As a former preschool teacher and special needs school founder I had to practically bite my tongue off not to jump in and emphatically tell both that squirrels only eat seeds and nuts and are afraid of people, so there was no need to worry about one attacking or biting them! I wanted to tell the young child fun facts about squirrels and invite him to my yard to show him how captivating nature can be.
This impressionable young boy undoubtedly lives with one of the wealthy young families who have moved into our semi-urban neighborhood and were raised to save the rainforest and recycle plastic, but are environmental vandals in their own yards. Homes where homeowners once mowed the lawn every few weeks and trimmed the bushes a couple times a year are now being replaced by professional crews who intensely manicure chemically soaked monoculture lawns with non-native landscaping and drench everything in pesticides. My neighborhood is now filled with insect killing machines such as backpack mosquito sprayers and oversized Dyotrap bug lures designed to indiscriminately exterminate insects well beyond the small lifeless yards they're in. Wildlife removal services put down rodenticide, “humane” traps, or medieval looking contraptions to make sure nothing burrows under or makes holes in perfect lawns.

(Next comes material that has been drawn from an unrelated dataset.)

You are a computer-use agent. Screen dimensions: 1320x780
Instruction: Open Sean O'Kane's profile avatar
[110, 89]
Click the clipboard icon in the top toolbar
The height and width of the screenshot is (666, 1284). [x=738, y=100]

This child has sadly learned that anything living outside his home is dangerous unless he goes to “the country”, “the beach” or an exciting faraway place like Wyoming where his family might rent a cabin or condo and marvel at “nature”.

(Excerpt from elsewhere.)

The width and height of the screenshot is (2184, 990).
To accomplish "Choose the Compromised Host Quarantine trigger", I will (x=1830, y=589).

I watched a young neighborhood child gleefully stomp on a worm and tell his parents about it in upspeak to gauge their reaction. When they nonchalantly just mirrored his statement back to him (“you just stepped on a worm?”) as if he just announced that he stepped in a puddle, he learned it’s okay to destroy wildlife. It was such a missed opportunity to foster a connection and create interest in easily found animals such as earthworms.
When I watched this situation unfold, I had a flashback to a tender moment when my grown son was about the same age as this boy and he impulsively squished a ladybug then realized what he did and started sobbing in my arms in a fit of remorse. I comforted him without excusing the action. We took some time to mourn the ladybug, bury it and say some kind words. I was relieved he felt connected enough to our natural world to feel something when he first internalized the power he had over living things at such a young age. For a nature-loving parent, it was a memorable day.
I’m sure our son would have learned the same lesson from my husband who might have invoked the Peter Parker principle and quoted Spider Man’s Uncle Ben by telling him that “with great power comes great responsibility”. I fear that unless we make the connection for our children that nature is in our own backyard, we will again raise a generation of globally minded kids who will advocate to save far-off rainforests (which btw is not an unworthy goal) but will stomp on earthworms and be afraid of biting squirrels.